--- START Material provided ---
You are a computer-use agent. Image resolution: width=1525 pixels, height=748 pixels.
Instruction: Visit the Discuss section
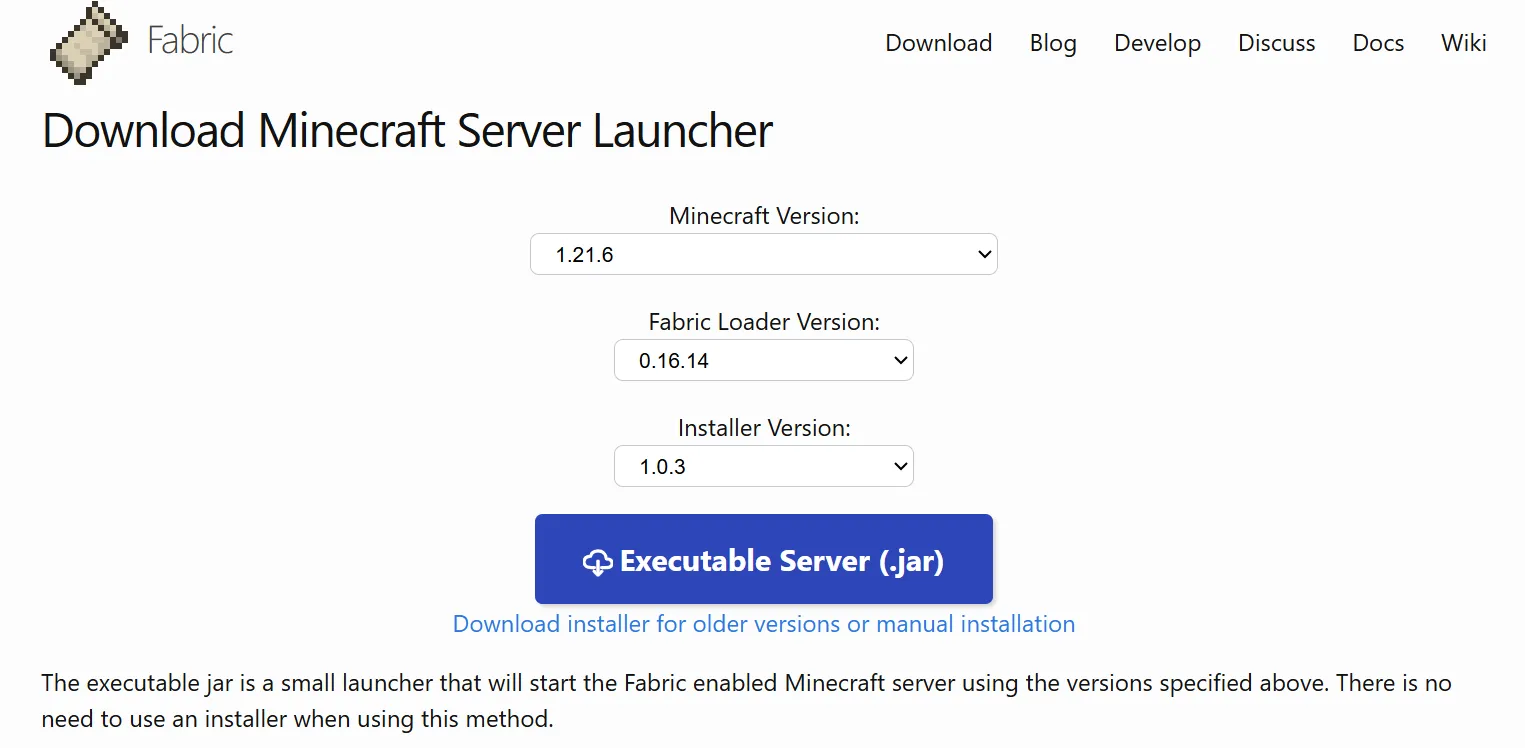tap(1276, 43)
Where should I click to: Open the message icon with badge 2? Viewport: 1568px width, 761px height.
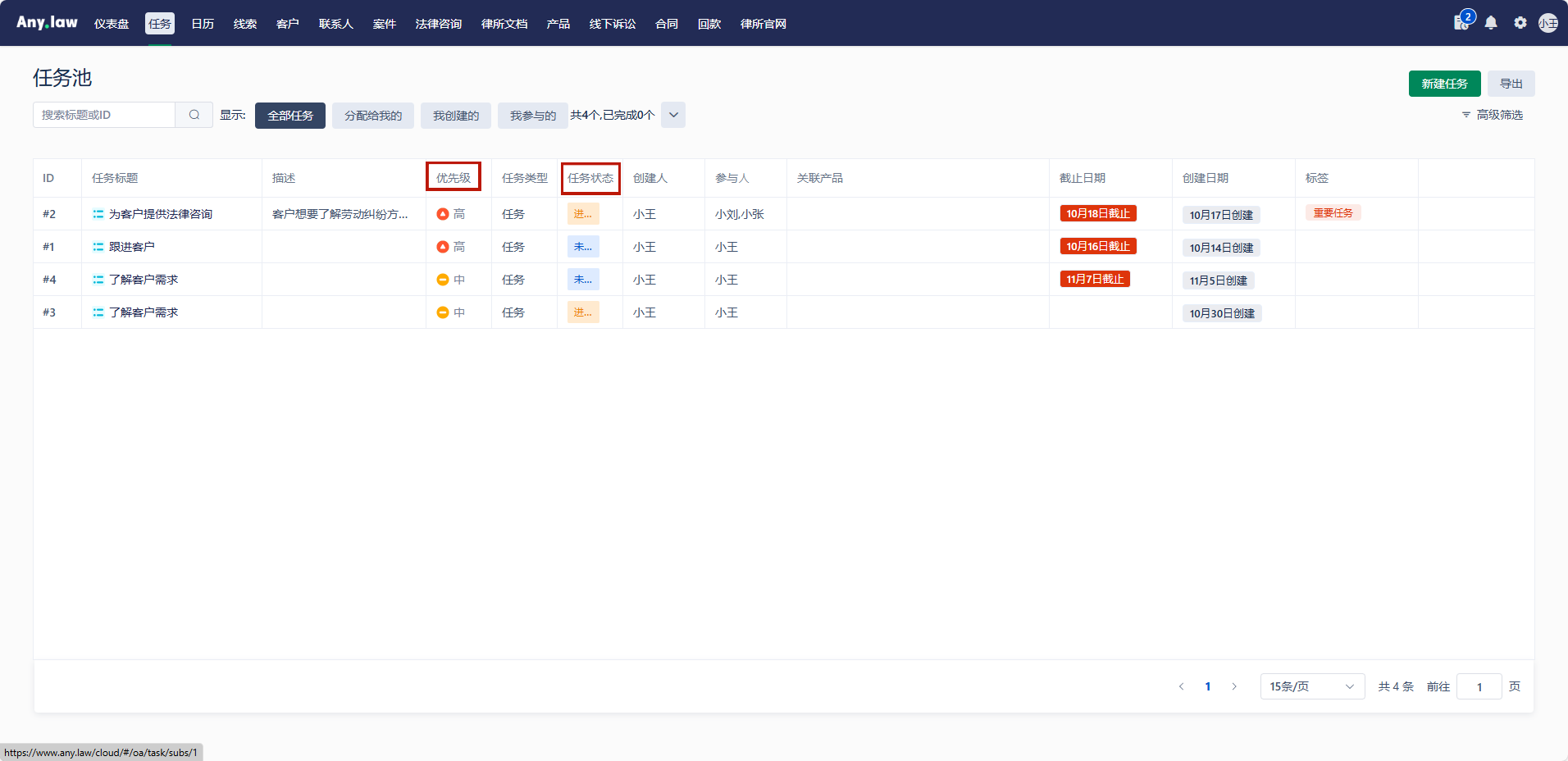tap(1461, 22)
--- END Material provided ---
■ Exercise prompt
Rewrite all the rows above, swapping "Discuss" for "Inbox" and changing nothing else. Leave the pictures out.

■ Answer to this problem
You are a computer-use agent. Image resolution: width=1525 pixels, height=748 pixels.
Instruction: Visit the Inbox section
tap(1276, 43)
Where should I click to: Open the message icon with badge 2? Viewport: 1568px width, 761px height.
tap(1461, 22)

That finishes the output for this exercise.